山谷佑介 2019年2月26日 東京都杉並区 2020

 松川朋奈と山谷佑介の2人展がユカ・ツルノ・ギャラリーで開催。2016年の「at home」以来の2人展となる本展では、自身の表現に対する変化や社会が持つ不確かな眼差しを照射するような新シリーズを発表する。

 松川は1987年愛知県生まれ。2011年多摩美術大学絵画学科油画専攻卒業。同世代の女性とのインタビュー重ねることで絵画の主題やモチーフを選んできた松川は、自身が年齢を重ねるにつれて同世代の「若い女性」であった女性らが、「妻」や「母親」といったいままでとは異なる立場や社会的責任を持ち始めたことに気づく。

 そこで近年はとくに、親という重圧や社会的な偏見に押し潰されずに自身を愛する営みを思索し、母親と子供の主題を多く描いた「Love Yourself」シリーズを制作。同シリーズをきっかけに、ハイヒールによる靴擦れや化粧によって残された人間の内面や生活の痕跡のほかに、緩む肌や目尻の皺など年齢によって時間の痕跡が身体に刻まれ始めたことに直面するようになった。

 山谷は1985年新潟県生まれ、立正大学文学部哲学科卒業。文芸誌『新潮』にて、2019年10月号より連載されている磯部涼の「令和元年のテロリズム」の写真を担当。川崎市登戸通り魔事件、元農水事務次官事件、京都アニメーション放火事件など、令和に起きた事件の現場や加害者の育った街を作家とともに取材している。

 その傍らで、家族を持つ個人として身の回りの生活の撮影も継続してきた山谷は、加害者が見ていた風景と自身が日常的に見る風景の違いについて考えるようになった。また、カメラを接続したドラムセットで演奏しながら自身も被写体となるパフォーマンス「Doors」にも取り組んでおり、ヨーロッパツアーを終えてみて、それ以前に制作したコントラストの強い作品が持つ演出されたようなイメージへの違和感を持ち始めたと言う。

 いまから4年前の「at home」展では、「家」に象徴される私的空間や日常生活に残された痕跡、人間の営みの不可視な側面に焦点を当てた松川と山谷。ふたりは、ここ数年をかけて私生活や作品制作における変化と新たな気づきを受け入れながら制作活動を続けてきた。

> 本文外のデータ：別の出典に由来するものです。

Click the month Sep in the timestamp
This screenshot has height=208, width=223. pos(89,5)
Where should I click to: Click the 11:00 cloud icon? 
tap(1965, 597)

 本展のタイトル「OBJECTS IN MIRROR ARE CLOSER THAN THEY APPEAR」 は、アメリカやカナダなどの国において車のサイドミラーに貼られた安全警告文から取り、鏡にはまだ遠くに映って見えるものが実際には近くにあることの注意を促すもの。本展では、遠くに感じているものがいかに自分たちの身近にあったのかという距離感や、社会や個人の視線を反射する日常を構成する風景など、ふたりの経験から導き出された新作が展示される。